In a paper published in the Jan. 13 issue of Nature Communications, MIT researchers detail a new microfluidic device, which allows for precise manipulations of tiny volumes of fluid to explore immune cell interaction.
“Basically, in the immune system, cells are constantly forming contacts, either with one another or the foreign agents that invade the body,” said Burak Dura, the paper’s lead author and a graduate student at MIT’s Department of Electrical Engineering and Computer Science.
These interacting cells play a vital role in the functioning of the immune system. When a person gets sick, the outcome is ultimately determined by the communication between immune cells. As a virus or infection attacks the body, immune cells go through a series of interactions as they determine how the cells will respond to the attack. The specifics of this process, however, have remained unclear.
“Cell interactions are generally studied in conventional culture dishes or test tubes by mixing the cell populations of interest and then imaging their responses,” Dura said.
While this previous method verifies that the cells function by communicating with each other, it gives no insight to the particulars of how they do it, or for how long. The research, conducted by Dura and Joel Voldman, the MIT EECS professor who developed the technology, enables a closer look at immune cell interaction.

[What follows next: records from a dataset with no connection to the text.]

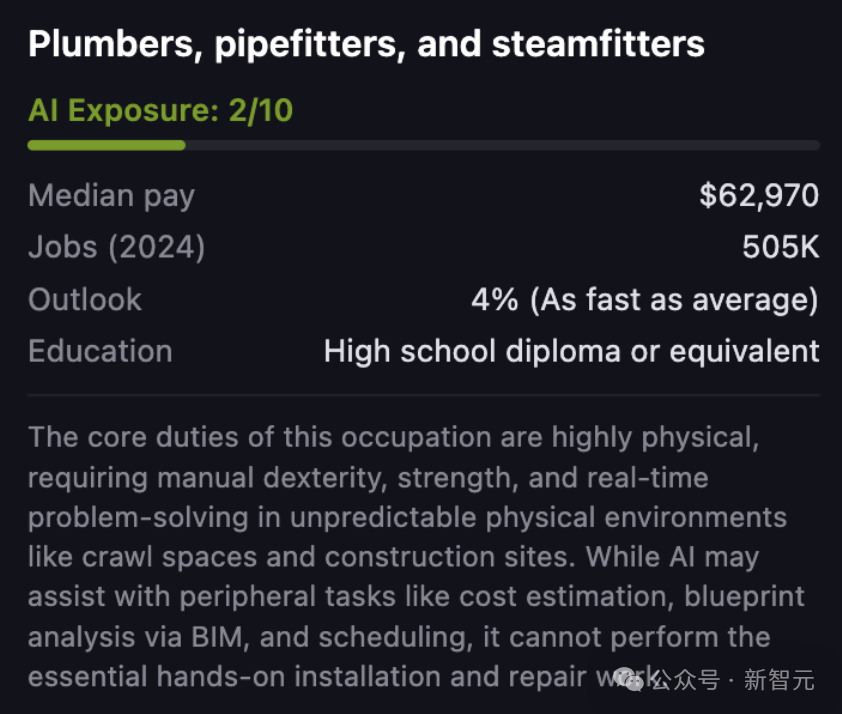Viewport: 842px width, 714px height.
Task: Select the 505K jobs value
Action: click(780, 248)
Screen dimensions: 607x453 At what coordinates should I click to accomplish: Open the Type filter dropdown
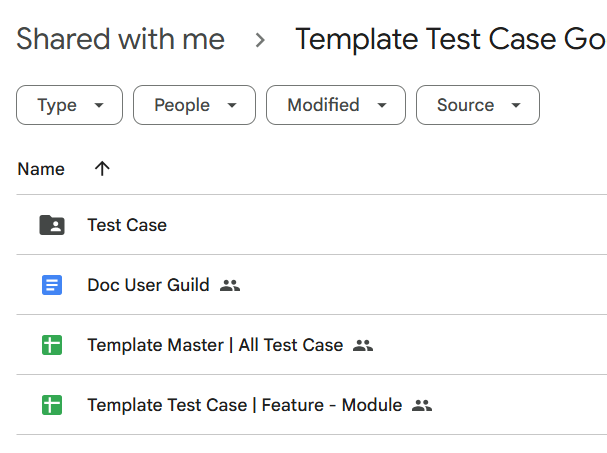(69, 105)
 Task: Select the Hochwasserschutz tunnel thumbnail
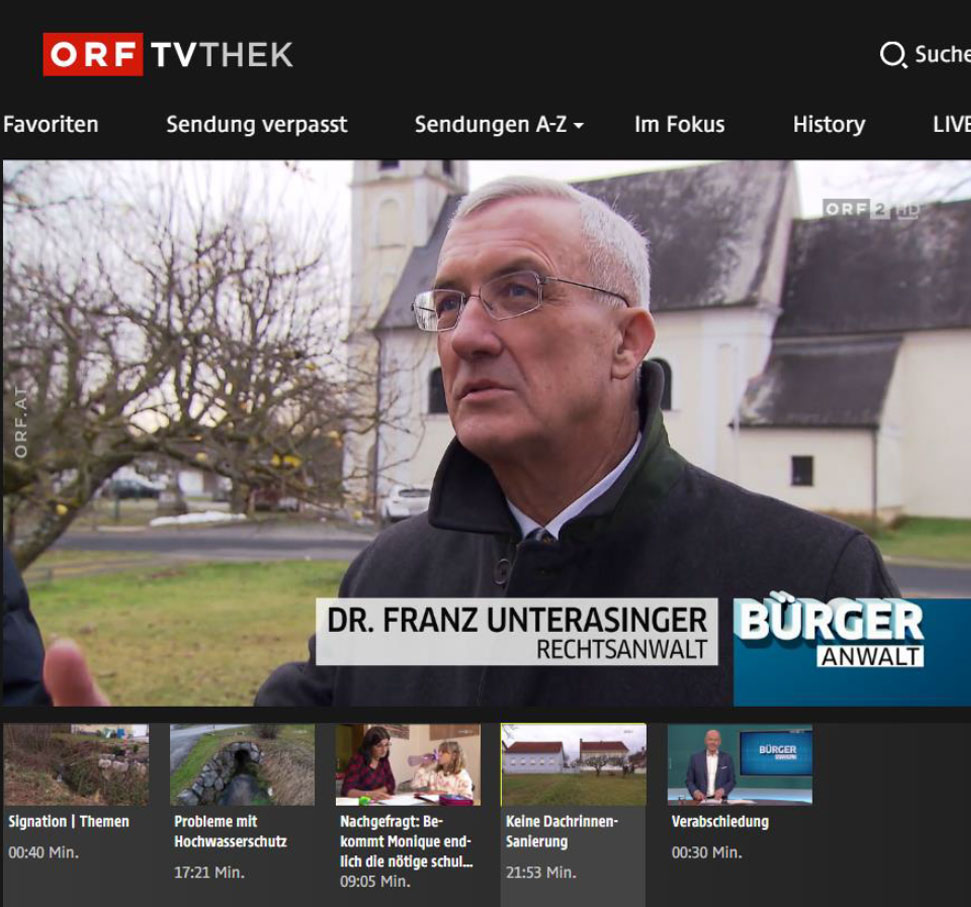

“Bulk assays to assess communications [between immune cells] cannot resolve the details of these interactions since they are obscured within the mixture of cells,” said Dr. J. Christopher Love, associate professor of chemical engineering at MIT. “Microfluidic tools like the elegant one demonstrated by the Voldman Lab provide one way to overcome this limitation.”
Dura said the microfluidic platform the researchers developed addresses these limitations.
“Using a cell trap array and a four-step cell loading procedure, we can generate hundreds of cell pairs, making sure that each cell type A is contacting only one cell type B,” Dura said.
In other words, researchers can use the device to isolate immune cell pairs and examine specific cell-to-cell interactions. Andre Sharon, professor of mechanical engineering at Boston University and director of BU’s Fraunhofer Center for Manufacturing Innovation, said the microfluidics behind the device are part of an interdisciplinary field in which fluids are handled and manipulated on a microscopic scale.
“A key aspect of microfluidics’ work is that fluids behave differently at the micro scale than they do at the macro scale, because surface tension and fluidic resistance begin to dominate the system,” Sharon said. “Researchers have been exploiting these fluidic properties to conduct science that cannot easily be done otherwise. This includes the ability to capture, manipulate and monitor individual cells.”
With the application of current microfluidic technology, the Voldman Lab is now able to examine immune cells one by one. With that comes a large impact on research of a huge range of illnesses.
“Our device could be used to study immune cell interactions in a controllable manner, and thus enable us to gain a mechanistic insight into cell decision-making process,” Dura said. “The insight gained from such experiments in the context of cancer, infection and autoimmunity should be helpful for devising new therapeutic approaches for future.”